STATED EXERCISE A | Please transcribe the stretch from "The 3D object" through "a vertex [3]." in the text on training images and 3D models, word for word.
STATED EXERCISE B | Pick up the text on training images and 3D models after its final sentence and keep writing it.

Acquisition of training images

The training images were obtained either by capturing of the real objects from various viewpoints or by rendering of 3D object models.

The viewpoints, from which the objects were rendered, were sampled from a view sphere as in [1] - by recursively subdividing an icosahedron. The level of subdivision at which a viewpoint was added is saved in info.yml as view_level (viewpoints corresponding to vertices of the icosahedron have view_level = 0, viewpoints obtained in the first subdivision step have view_level = 1, etc.). To reduce the number of viewpoints while preserving their uniform distribution over the sphere surface, one can consider only viewpoints with view_level <= n, where n is the highest considered level of subdivision.

For the rendering, the radius of the view sphere was set to the distance of the closest occurrence of any modeled object over all test images. The distance was calculated from the camera center to the origin of the model coordinate system.

The provided training images were rendered using this script:

3D object models

The 3D object models are provided in PLY (ascii) format. All the models include vertex normals. Most of the models include also vertex color or vertex texture coordinates with the texture saved as a separate image.

The vertex normals were calculated using MeshLab [2] as the angle-weighted sum of face normals incident to a vertex [3].

Coordinate systems

All coordinate systems (model, camera, world) are right-handed.

In the model coordinate system, the Z axis points up (when the object is standing "naturally up-right") and the origin coincides with the center of the 3D bounding box of the object model.

INFORMATION PROVIDED |
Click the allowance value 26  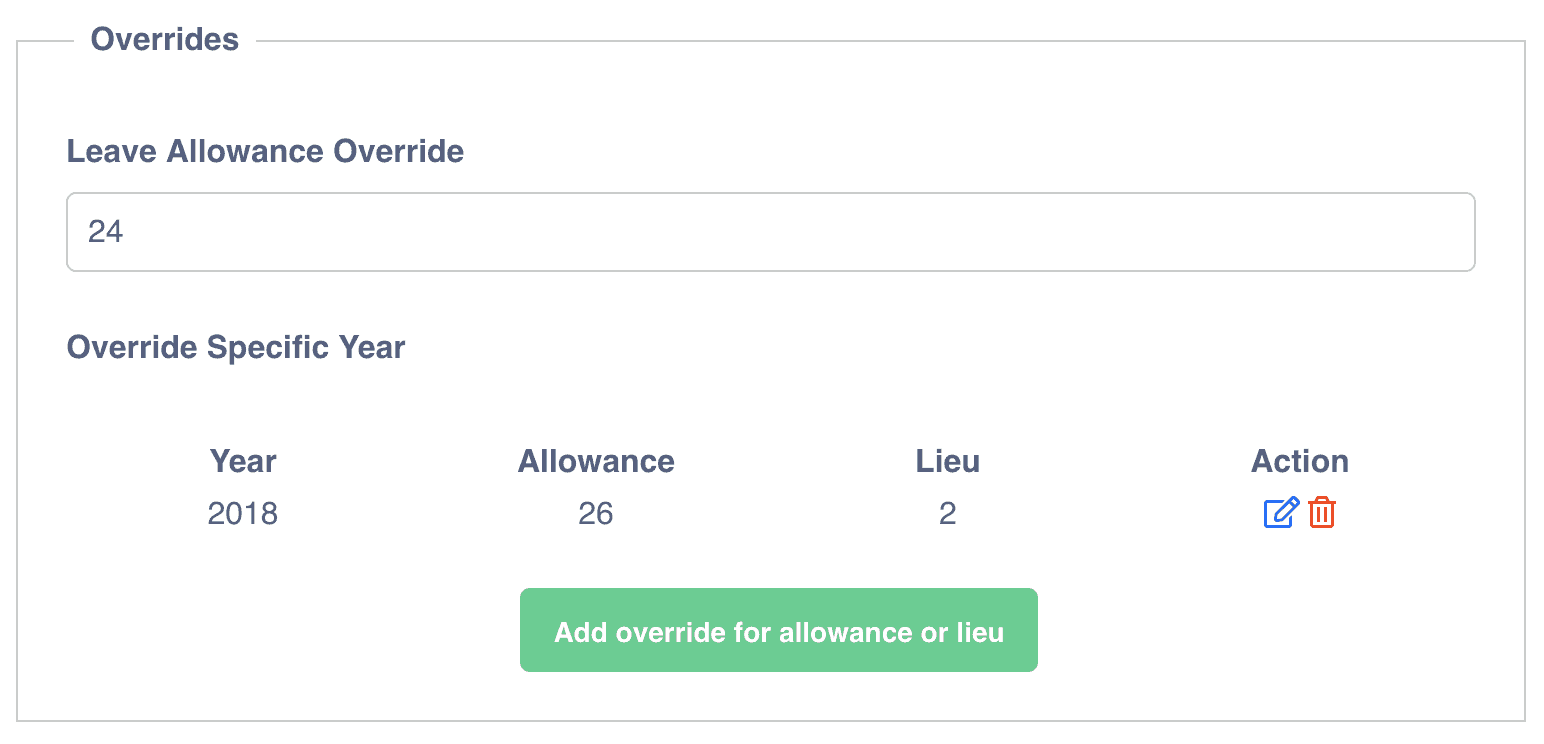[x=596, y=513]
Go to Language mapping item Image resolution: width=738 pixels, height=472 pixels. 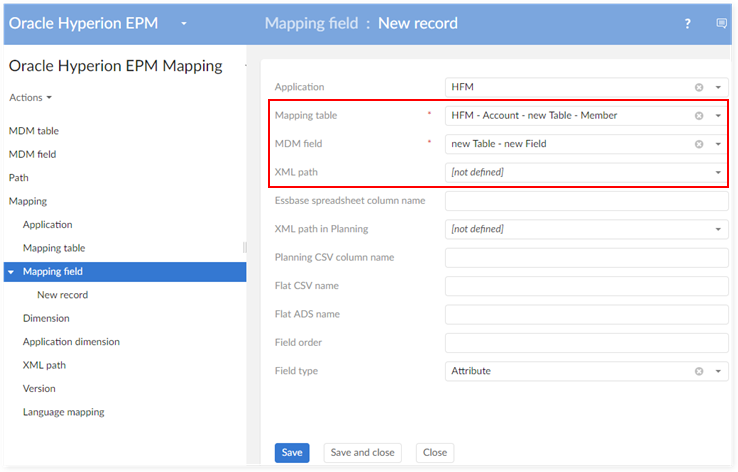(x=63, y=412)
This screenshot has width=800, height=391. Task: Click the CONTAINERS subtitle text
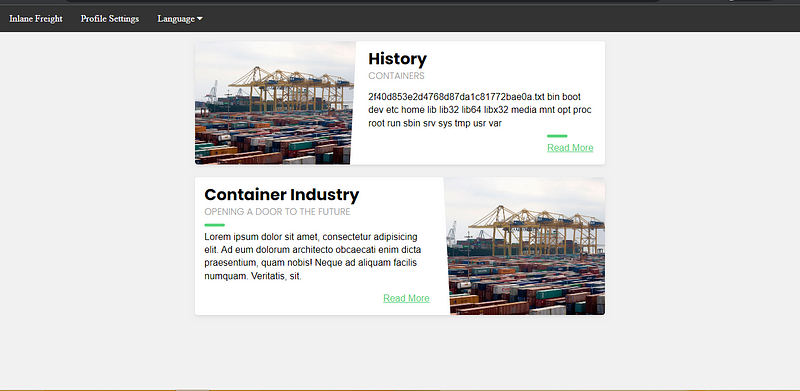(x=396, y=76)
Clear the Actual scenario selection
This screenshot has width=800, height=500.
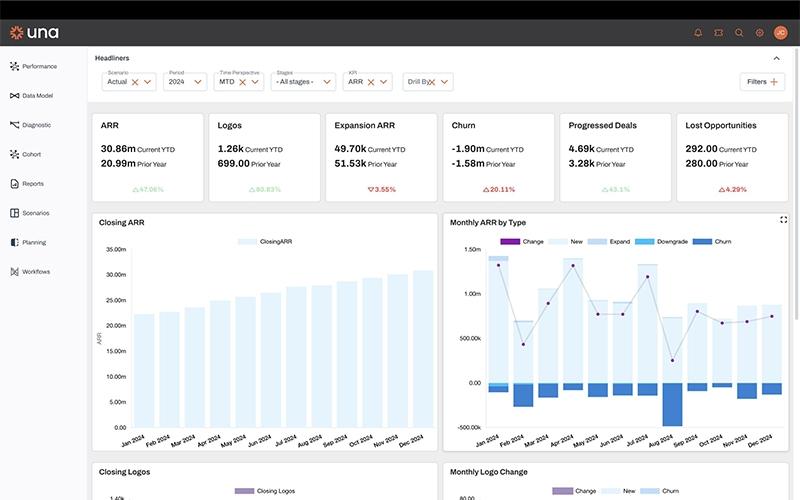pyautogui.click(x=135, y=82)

FINAL RESULT A |
The 3D object models are provided in PLY (ascii) format. All the models include vertex normals. Most of the models include also vertex color or vertex texture coordinates with the texture saved as a separate image.

The vertex normals were calculated using MeshLab [2] as the angle-weighted sum of face normals incident to a vertex [3].

FINAL RESULT B |
The camera coordinate system is as in OpenCV with the camera looking along the Z axis:

Camera parameters

Intrinsic camera parameters can be found in file camera.yml. However, these parameters are meant only for simulation of the used sensor when rendering the training images. Intrinsic camera parameters for individual images are in files info.yml.

To the best of our knowledge, the image distortion parameters were estimated only for the T-LESS dataset - the images were already processed to remove the distortion, requiring no further action from the dataset user.


  • Depth images: See info.yml.
  • 3D object models: 1 mm
  • Translation vectors: 1 mm


[1] Hinterstoisser et al. "Model based training, detection and pose estimation of texture-less 3d objects in heavily cluttered scenes" ACCV 2012.

[2] MeshLab,

[3] Thurrner and Wuthrich "Computing vertex normals from polygonal facets" Journal of Graphics Tools 3.1 (1998).

[4] Brachmann et al. "Learning 6d object pose estimation using 3d object coordinates." ECCV 2014.